Наконец, тяжело вздохнув, он оседлал Женг и пустился в путь, вновь изменив направление. Освещаемый яркими лучами солнца, Болдх мрачно пробормотал:
– Лучше бы тебе оказаться правым, Хабиб. Да и тебе, Лесовик, тоже.
* * *
Свет самодельного факела был не ярче мерцания раскуренной трубки, однако странный нефритово-медный мир, казалось, усиливал его, позволяя путникам хоть что-то видеть.
– Ну... что случилось, Лесовик? – спросил пеладан, с осторожностью подбирая слова. – Ты в порядке?
– Мы думали, ты умер, – добавил Гэп.
– В какой-то степени я действительно умер, малец, – ответил колдун, содрогнувшись при звуке пронзительного мальчишеского голоса, словно с похмелья, – потому что моя душа покидала тело... Но сейчас всё в порядке, она вернулась.
– Точно в порядке? – настойчиво спросил Нибулус. – Так дёргать свою душу?.. – Воин замолчал, помрачнев.
Лесовик с любопытством уставился на пеладана. Колдуна удивила забота о его душе, особенно со стороны грубого и равнодушного воина Винтуса.
– Хм, дёргать... – повторил шаман вслед за Нибулусом. – Что такое магия, если не средство преобразования себя?
Пеладан всегда терялся, когда приходилось говорить о непостижимом колдовстве с чародеями. Его больше волновала крепость здоровья каждого из спутников, чем обсуждение сути магии.
Финвольда же, напротив, очень заинтересовали чары Лесовика.
– А что ты сделал? – спросил жрец. – Ни я, ни Эппа не смогли ничего здесь сотворить.
– Это потому, что вы познакомились с колдовством не с самого рождения, – ответил Лесовик. – К тому же вы слишком много думаете. Помни, разум – лишь слуга и посланник души, но не хозяин. Подчини его!.. Увы, боюсь, ты истинный кунаинец, Финвольд, и навсегда им останешься.
– Кто? – опасливо переспросил жрец.
– Кунаинцами мы называем «знающих».
– Понимаю, – с облегчением заметил Финвольд. – Звучит неплохо.
– В этом-то всё и дело. – Колдун вздохнул. – Такие, как ты, слишком много думают вместо того, чтобы чувствовать. Кунаинцы Куны – бога разума.
– Метко сказано, – вставил Нибулус. – Считается, что Куна получил знания от поверженного им Эйама, чей череп с мозгами и поныне болтается у Красноглазого на поясе.
– И что? – не сдавался Финвольд. – Разве это плохо? В конце концов, разве получение знаний – не лучшая из целей?
– Ну, если мы отсюда выберемся и всё-таки дойдём до Утробы, – заметил Нибулус, – то возможно, ты, Финвольд, достигнешь своей желанной цели, если ищешь именно знаний. В Винтус-холле есть документы пятисотлетней давности – отчёты пеладанов, – где говорится о тайном месте в самом сердце Утробы. Те воины клялись, что нашли «ужасный бездонный провал», ведущий, по их словам, в преисподнюю. Туда низвергается неистовый поток человеческих душ, криками сводя с ума оказавшихся поблизости смертных. Ни время, ни пространство там не властны. Если найдётся храбрец, способный устоять против чудовищного влияния этих врат в преисподнюю, то он сможет завладеть бесценным сокровищем. Я имею в виду как раз знания – огромная сокровищница знаний, которую и вообразить невозможно. А вместе с ними тот смельчак получит силу, меняющую мир!

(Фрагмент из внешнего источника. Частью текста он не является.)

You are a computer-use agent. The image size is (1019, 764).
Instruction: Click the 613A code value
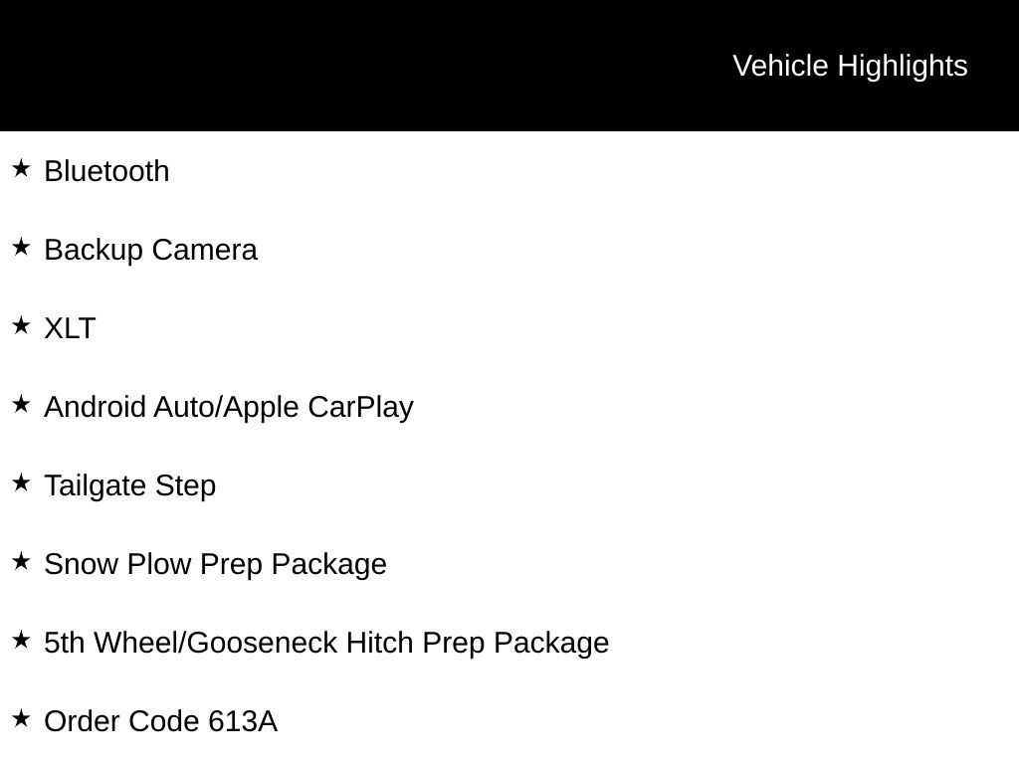[x=243, y=721]
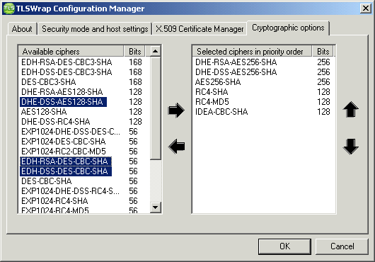Click Selected ciphers in priority order header

252,51
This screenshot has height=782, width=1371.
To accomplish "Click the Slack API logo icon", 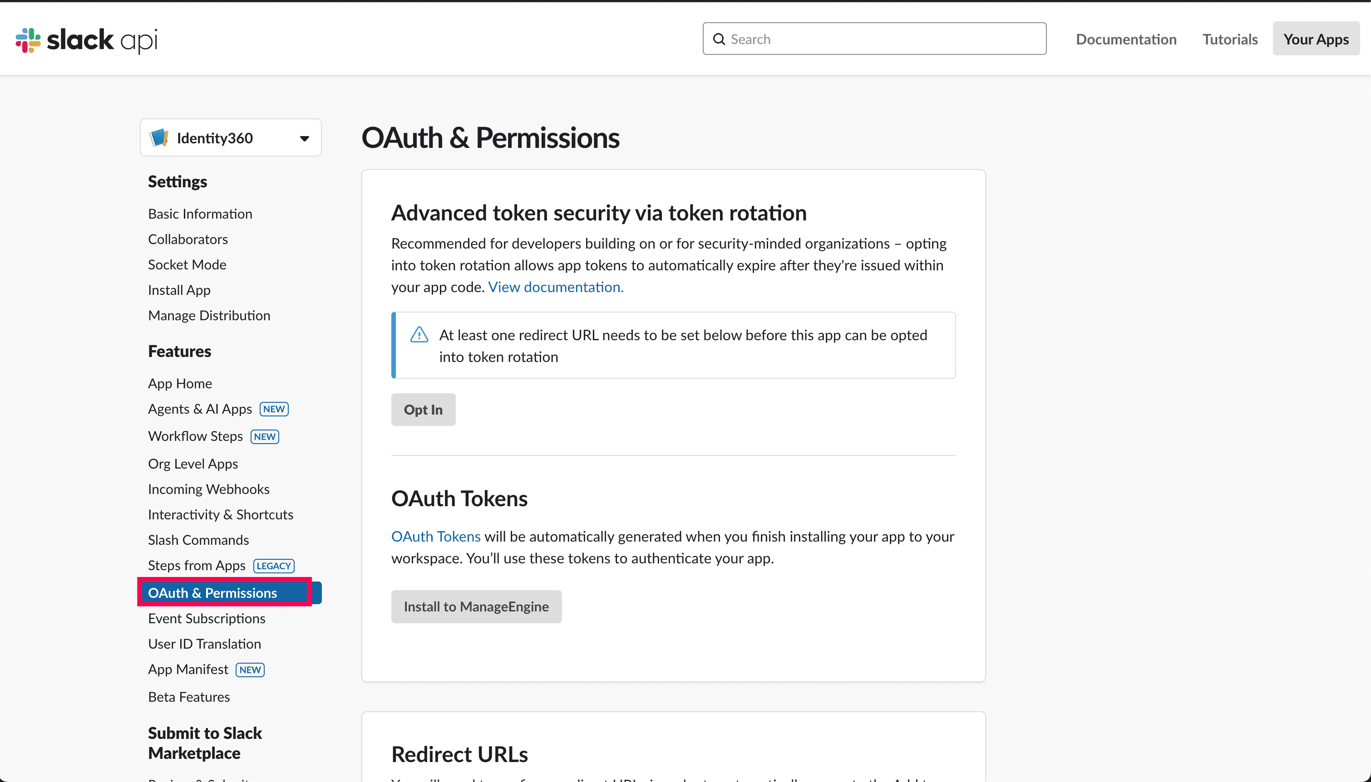I will coord(28,40).
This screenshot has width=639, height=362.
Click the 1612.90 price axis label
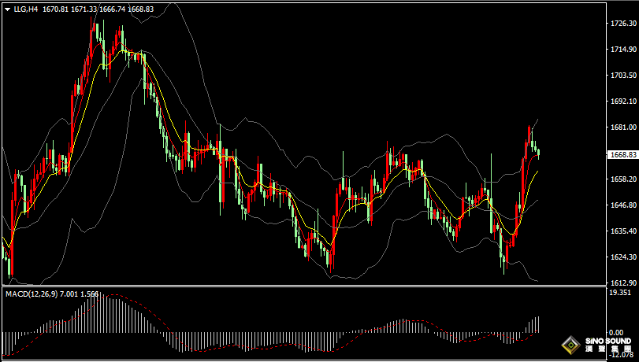tap(622, 283)

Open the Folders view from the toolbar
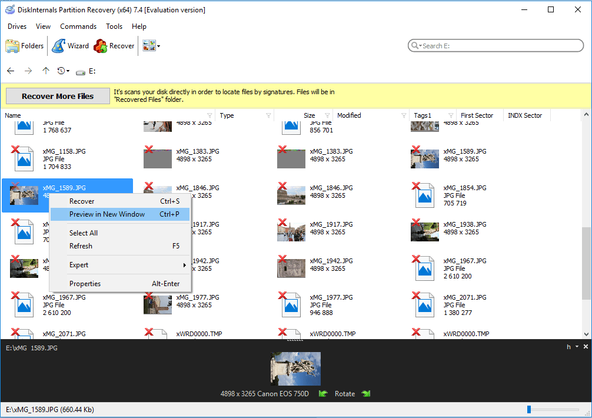[x=25, y=46]
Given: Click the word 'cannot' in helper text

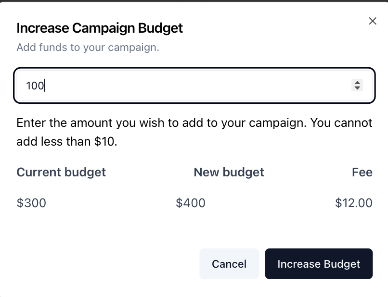Looking at the screenshot, I should point(353,123).
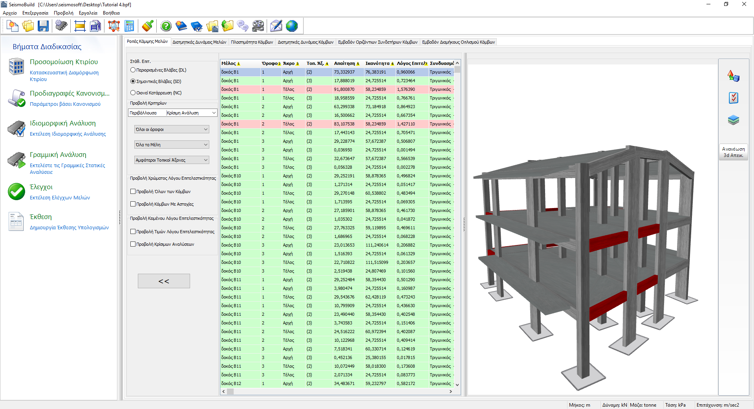Viewport: 754px width, 409px height.
Task: Enable Προβολή Κρίσιμων Αναλύσεων checkbox
Action: 133,244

Финвольд посмотрел на пеладана, ничего не сказав в ответ.
– Но какая польза от знаний взятых, а не нажитых? – настойчиво спросил Лесовик. Потом колдун повернулся к жрецу. – Ты хочешь постичь суть колдовства торка, взяв лишь то, что тебе нужно, отринув традиции. Разве так можно? Ваше чародейство выученное, вы – первое поколение. Моё колдовство – часть традиций, передаваемых из уст в уста многие века. Я рос торкой, мои чары – такая же часть меня, как руки, ноги и голова, они столь же естественны и каждодневны, как поглощение пищи. А не какое-то дополнительное искусство.
– Мы свободно и с радостью делимся нашими знаниями с тем, кто жаждет, – начал оправдываться Финвольд. – Не держа ничего в секрете.
– Книги, заученные наизусть заклинания и прочая поверхностная чушь – всё это обрывки ненужных нам знаний, отброшенных ради истинного пути, которого вы не в силах понять, – попытался объяснить колдун. – А знаешь, почему? Потому что на самом деле вы ищете не знания, а силу, чтобы с её помощью достичь желаемого. И чаще всего подобная сила таит в себе зло. Знай, Финвольд: невозможно творить злые чары, в итоге не навредив себе. Вот почему нам и чародеям, вроде тебя, не по пути.
– По-моему, сейчас мы все хотим одного – выбраться отсюда, – терпеливо убеждал Лесовика жрец. – И для этого нам нужна магия. Любая.
– Тогда измени себя, – ответил колдун. – Такова сущность магии. Попытайся, и тогда узнаешь, на что способен...
Лесовик резко замолчал, в раздражении махнув рукой. Он только зря тратит на жреца время. Подобные разговоры надо было вести с Болдхом. Сейчас же перед ними стояли более насущные проблемы.
– Расскажите, что вы видели? – спросил колдун у остальных.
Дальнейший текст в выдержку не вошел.